Search Russell's Works:
Search Russell's Works for "End of History" -- please note no results are found for the actual quote "end of history"; the results given are "without quotes", meaning that any page in which of any the words are found are given.
Search Russell's Works for "End of Human History" -- Please note that in the only result given, it is not Russell who was being quoted, but rather it was E. L. EATON, D. D, who was pastor of the North Avenue Methodist Episcopal church.
The claim is made that "failed preditions" are serious, "because they ruined people's lives." Contrary to what many have stated, we have found no evidence of anyone claiming that any failure of expectations regarding 1914 ruined their lives; there was no mass exodus from the Bible Students movement regarding 1914. Indeed, just the opposite; the writings of the time showed increased interest in the Bible Students, possibly because of the "great war" in Europe. Again, however, we should note that Russell was not expecting that the world was to come to an end in 1914, he was expecting the time of trouble was to begin in 1914. Nor was he trying to gather as many people as possible into any organization so that they would safe from eternal destruction in Armageddon; indeed, Russell preached against similar teachings of his day.

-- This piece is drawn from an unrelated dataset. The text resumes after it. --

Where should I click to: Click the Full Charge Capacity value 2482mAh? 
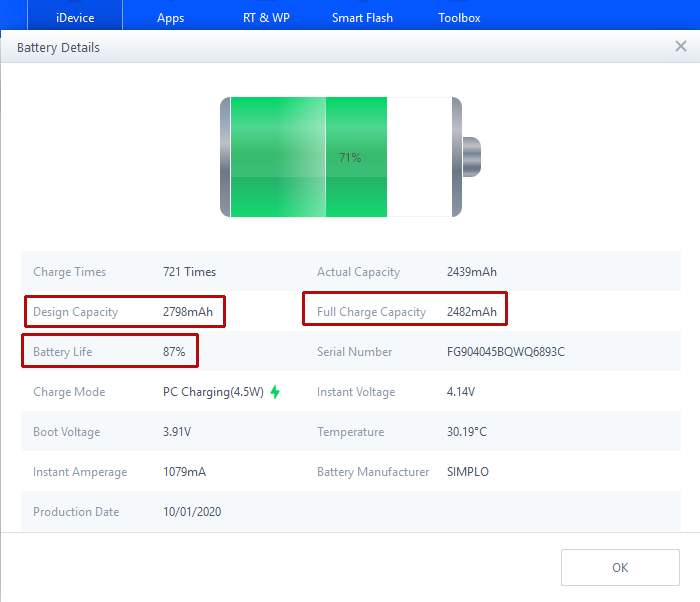click(x=471, y=312)
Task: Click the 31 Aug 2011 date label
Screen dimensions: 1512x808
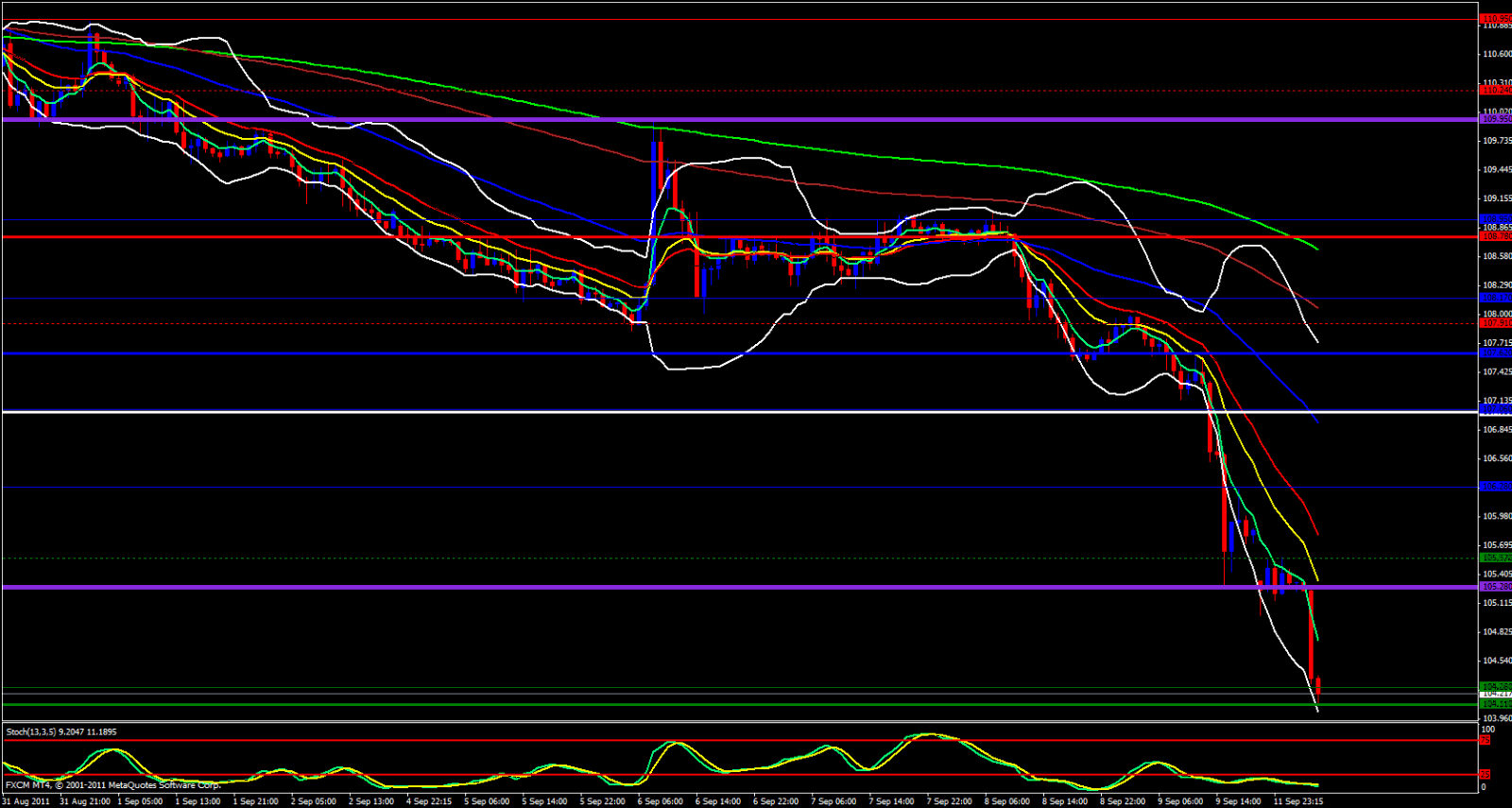Action: [26, 801]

Regarding the scriptures presented to allegedly prove that Jesus is God (contrary to what Jesus stated in John 17:1,3, and elsewhere), see:
How happy one should be, however, that Brother Russell presented the basic facts from the Bible concerning "the ransom for all", the atonement provided through Jesus' sacrifice. We certainly encourage any of the Jehovah's Witnesses (or anyone else) who are genuinely seeking and searching to worship God (through Jesus) in spirit and truth, to stop serving the body of men who have proclaimed themselves to be Christ's sole representatives on earth, and to come to Jesus as their Lord and Savior, preferable apart from denominational or sectarian ties, so as to see who Jesus really is and what he has done for you and the whole world now suffering and dying in Adam.